-- start of Text to read --

Where the cards carried by the different trays are arranged in groups separated from one another by dividers which indicator tabs thereon -- as illustrated in FIG. 5a -- it is the radially outermost of these tabs that ride on the rails provided by the fins or ribs 99; and, since the tabs on the dividers are positioned at different locations across the width of the dividers, there are several fins or ribs spaced laterally from one another, as shown in FIG. 6, and so located that each fin or rib is in a position to have a different set of divider tabs riding thereon.

Like the trays in the embodiment of the invention illustrated in FIGS. 1-4, the trays 122 have T-shaped rails 131 to which the cards are removably attached, but in this case these rails are slightly bowed from front to back as are also the bottom portions 128 of the opposite side edges of the trays. This curvature facilitates sliding the file cards fore and aft along the rails with the lower edges of the cards restng on the curved bottom portions 128.

Another advantageous feature of the card file of this invention is illustrated in FIG. 12. As there shown, the trays in which the cards are carried are equipped with a card-follower or retainer 140 that has an over-center pivotal connection with the tray by which the follower can be held in either a rearwardly or a forwardly inclined posture. In the former, shown in full lines in FIG. 12, the card-follower presses the cards on the tray against its rear wall 141 and thus holds them in neatly stacked condition. In its forwardly inclined position (shown in dotted lines) the follower provides a rest for cards flipped forwardly during examination of the tray contents.

Not only does the pivotal over-center connection between the follower 140 and the tray hold the follower in either a rearwardly or a forwardly inclined posture, but it also enables the follower to be moved to any selected location along the length of the tray. To attain these objectives, the connection between the follower and the tray comprises a pair of fingers 142 located at the opposite lower corners of the follower that are received in slots 143 that extend fore and aft through the top wall 144 of the tray. The fingers 142 coact with ledges 145 that project inwardly from the side walls 146 of the tray and define the outer edges of the slots, and with strips 147 that underlie the slots 143 and -- by that coaction -- hold the follower at a selected location along the length of the slots and also in its selected forwardly or rearwardly inclined posture.

-- end of Text to read --
-- start of Recorded data --

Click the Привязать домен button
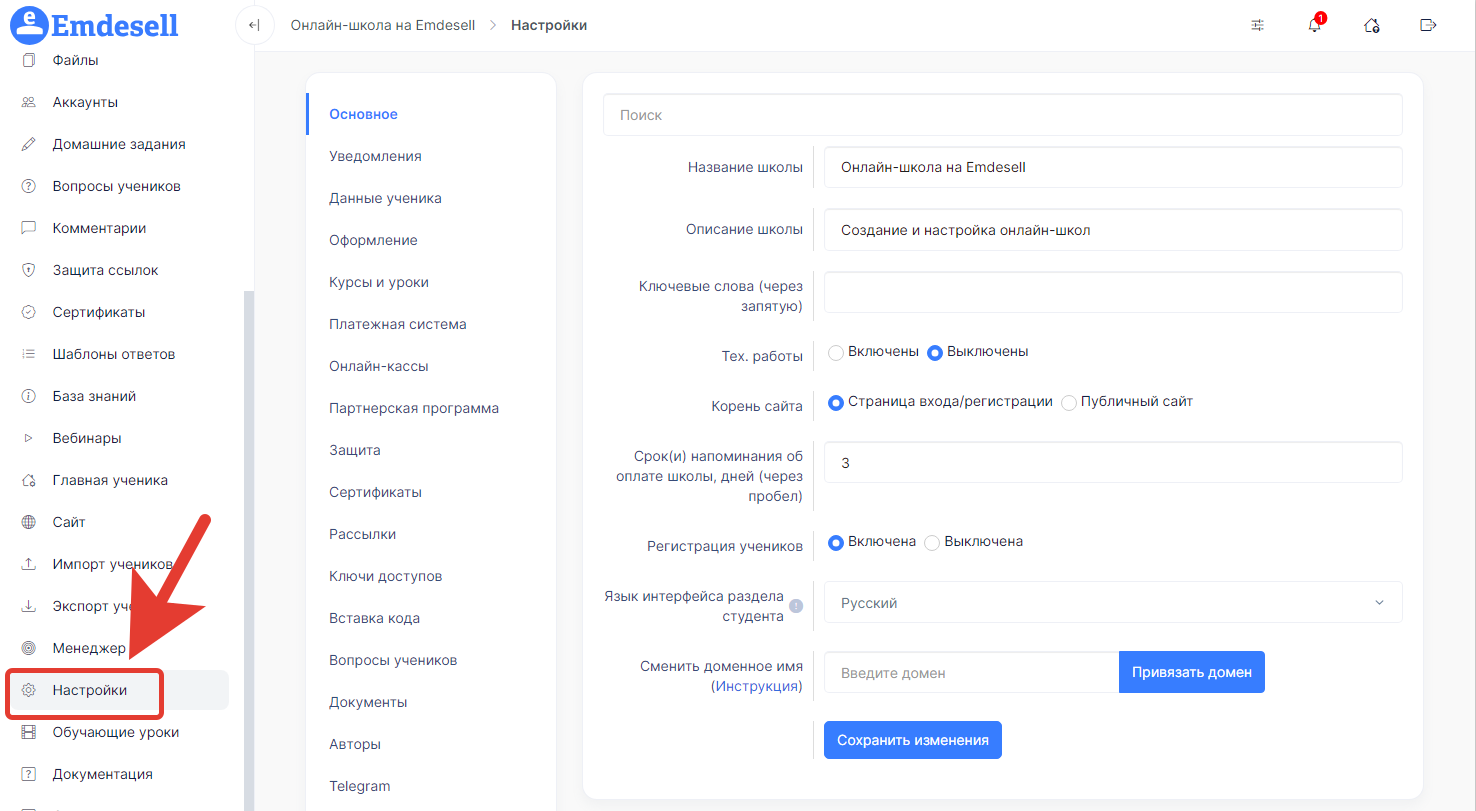The image size is (1476, 811). pos(1191,672)
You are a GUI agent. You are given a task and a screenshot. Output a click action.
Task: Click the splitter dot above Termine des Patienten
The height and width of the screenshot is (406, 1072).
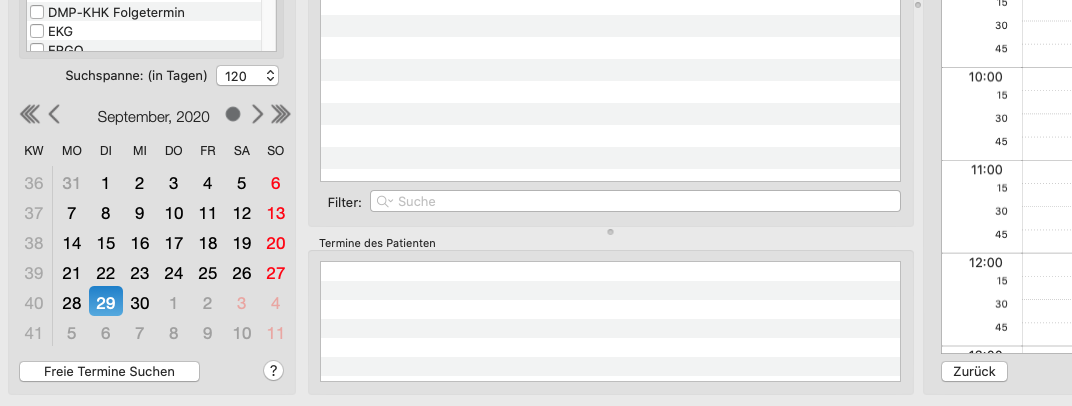(611, 232)
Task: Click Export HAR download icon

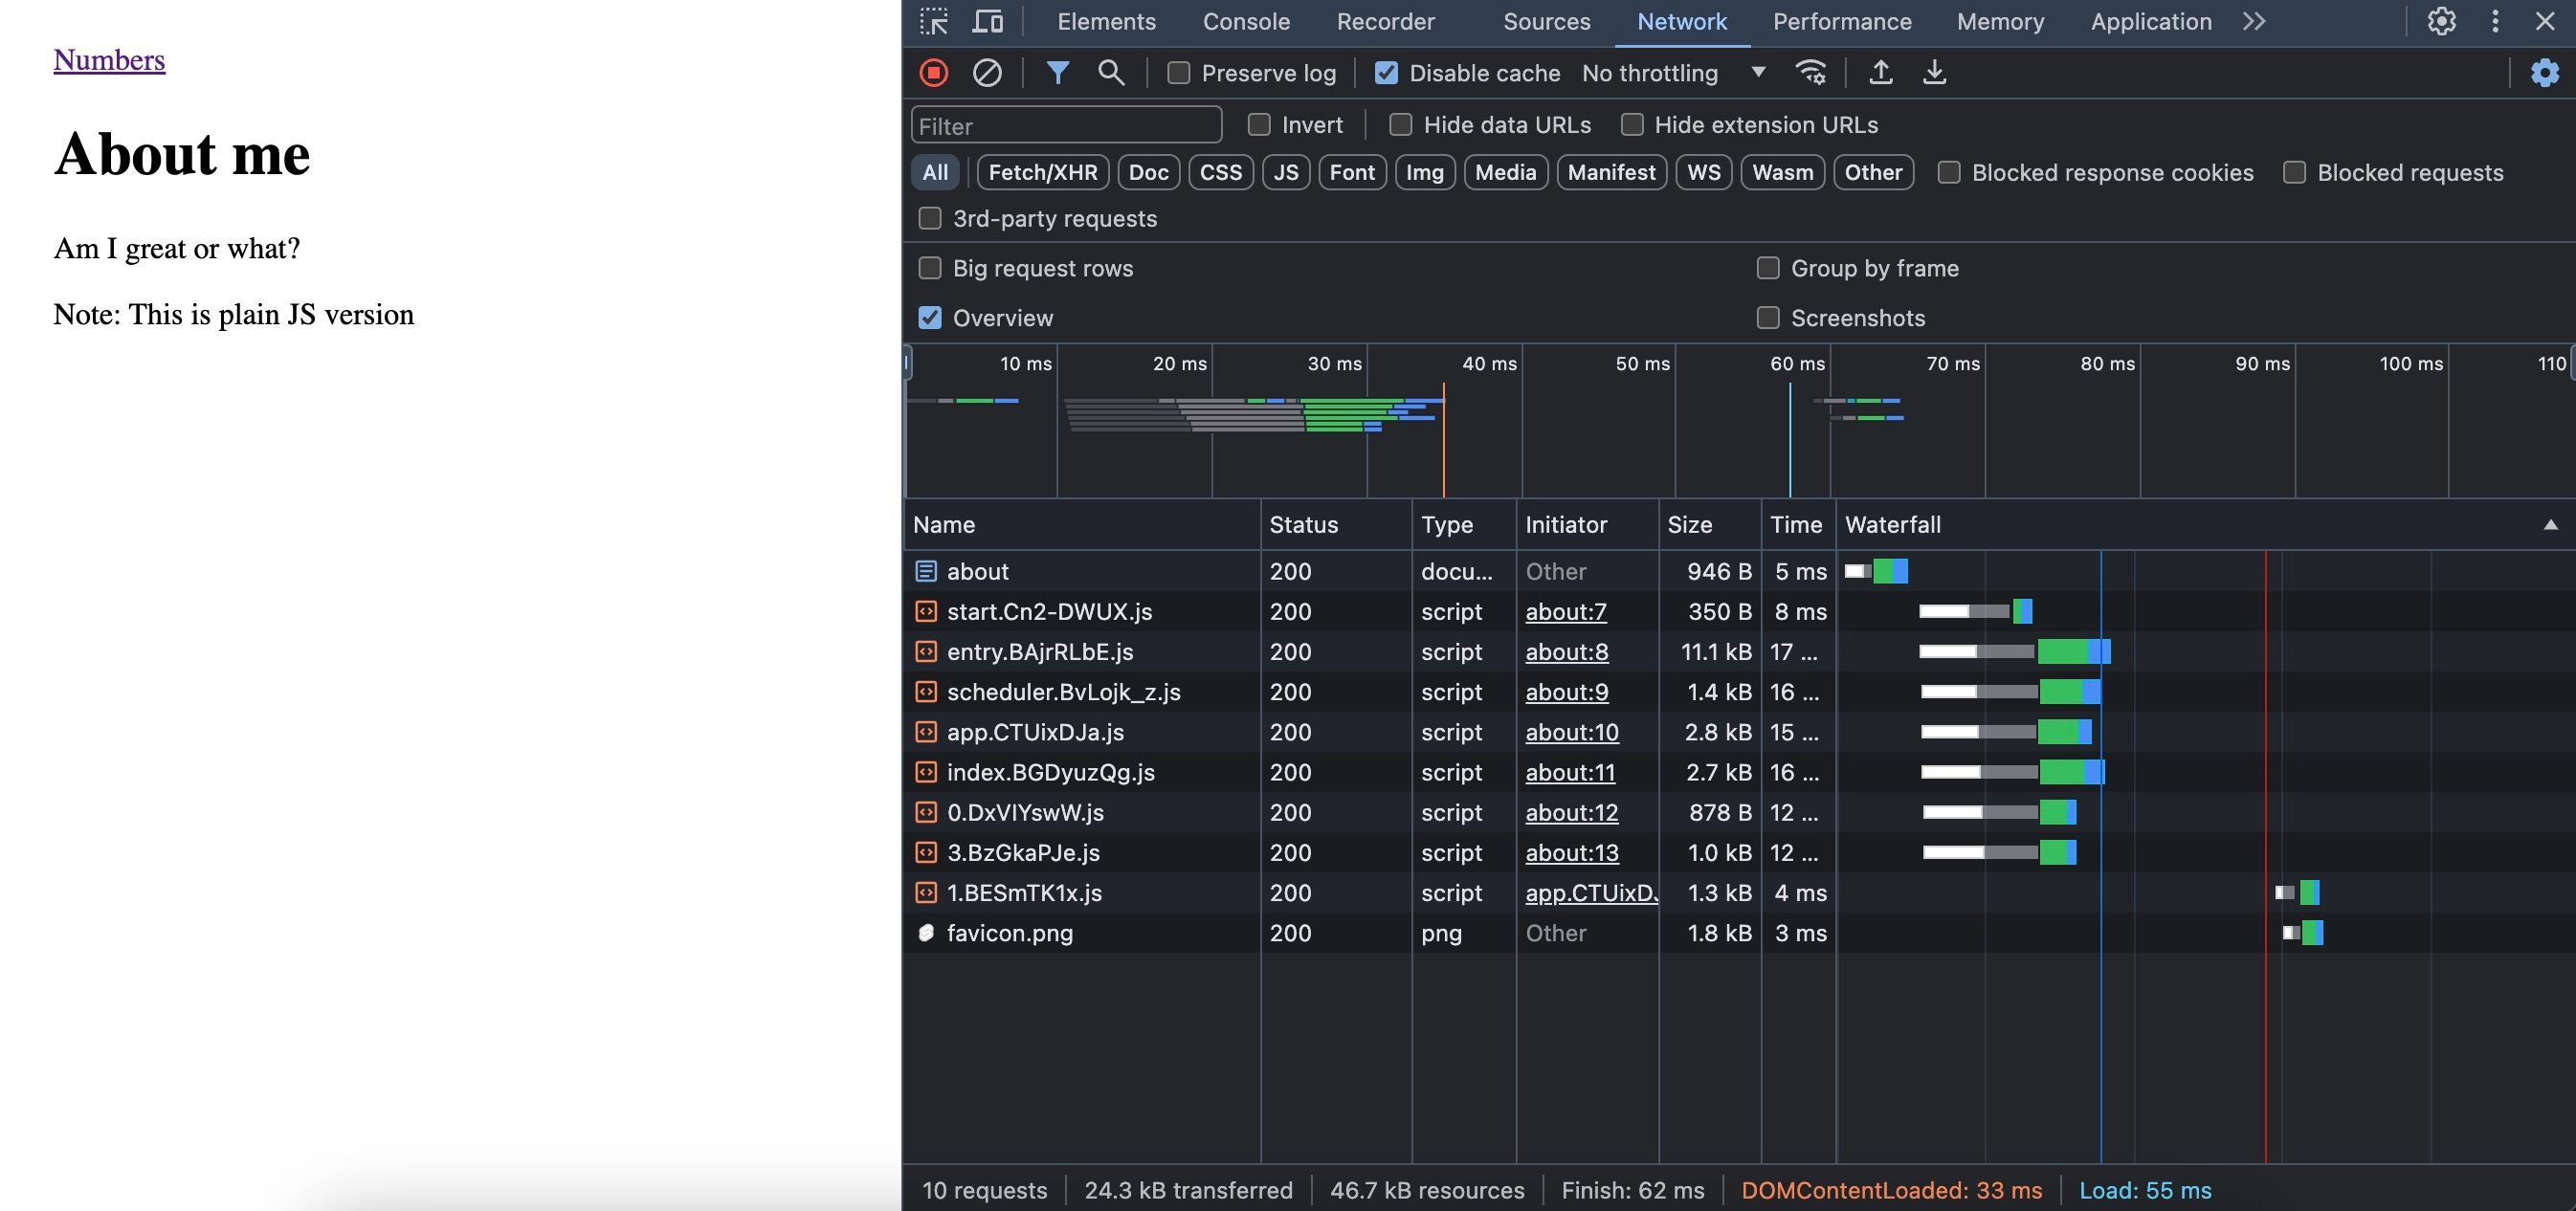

-- end of Recorded data --

Goals:
(1) Print everything in the card file text from "Like the trays" down to "bottom portions 128.", word for word.
(2) Carry on the card file text from the point where it stops.
The listing comes from a different source than the card file text.

Task-by-task outputs:
(1)
Like the trays in the embodiment of the invention illustrated in FIGS. 1-4, the trays 122 have T-shaped rails 131 to which the cards are removably attached, but in this case these rails are slightly bowed from front to back as are also the bottom portions 128 of the opposite side edges of the trays. This curvature facilitates sliding the file cards fore and aft along the rails with the lower edges of the cards restng on the curved bottom portions 128.

(2)
As best seen in FIG. 13, each finger 142 has a fulcrum edge 148 defined by flat right angularly disposed bottom surfaces 149, and a square lug 150 projecting from the outer face of the finger and so located with respect to the bottom surfaces 149 that two sides of the square lug are parallel to and spaced downwardly from those surfaces.

The distance between the laterally outer faces of the fingers, indicated by the dimension line L in FIG. 12, is just slightly less than the distance between the outer edges of the slots 143 so that when the follower is in place on the tray, the square lugs 150 are beneath the ledges 145 and one bottom surface of the fingers has flat surface-to-surface engagement with the strips 147, as shown in FIGS. 14 and 15.

Because of the illustrated dimensional relationship that exists between the sides of the square lugs and the bottom surfaces 149 of the fingers with respect to the spacing between the ledges 145 and the strips 147, rocking of the follower about the fulcrum edges 148 of its fingers from one inclined position to the other entails slightly increasing the spacing beween the ledges and the strips. To permit such displacement, the strips 147 have a degree of resilience.

As noted above, the distance L between the laterally outer faces of the fingers is only slightly less than the distance between the inner edges of the slots 143, but the square lugs 150 project beyond the outer faces of the fingers. Assembly of the follower with the try thus requires that the fingers be deflected inwardly from their normal positions. To enable that to be done, at least one of the fingers 142 is connected to the follower by a narrow arm 151 that has sufficient edgewise resilience to permit inward deflection thereof the distance needed to tuck the square lug on that finger under the ledge 145 after the lug on the other finger has been engaged under the opposite ledge.

The resilient strips 147 can be integral with the tray or they may be separate parts attached to the tray in any suitable manner. In any event, these strips extend for the full length of the slots 143 so that the follower can be located at any desired distance from the back wall 141 of the tray.

If desired, the resilient strips may be provided with transverse serrations 152, as shown in FIG. 14. Such serrations help in preventing undesired shifting of the follower location.

Inasmuch as all of the trays are readily removable from the rotor, they can be arranged side-by-side on a desk top to enable examination of and access to all of their contents, and -- to facilitate that mode of using the card file -- the trays have male and female dovetails 153 and 154 at their opposite sides, as shown in FIG. 16. By interengagement of these dovetails, any number of trays can be connected into one rigid unit.

As also shown in FIG. 16, each tray has four rubber feet 155 on which it stands when placed on a desk top.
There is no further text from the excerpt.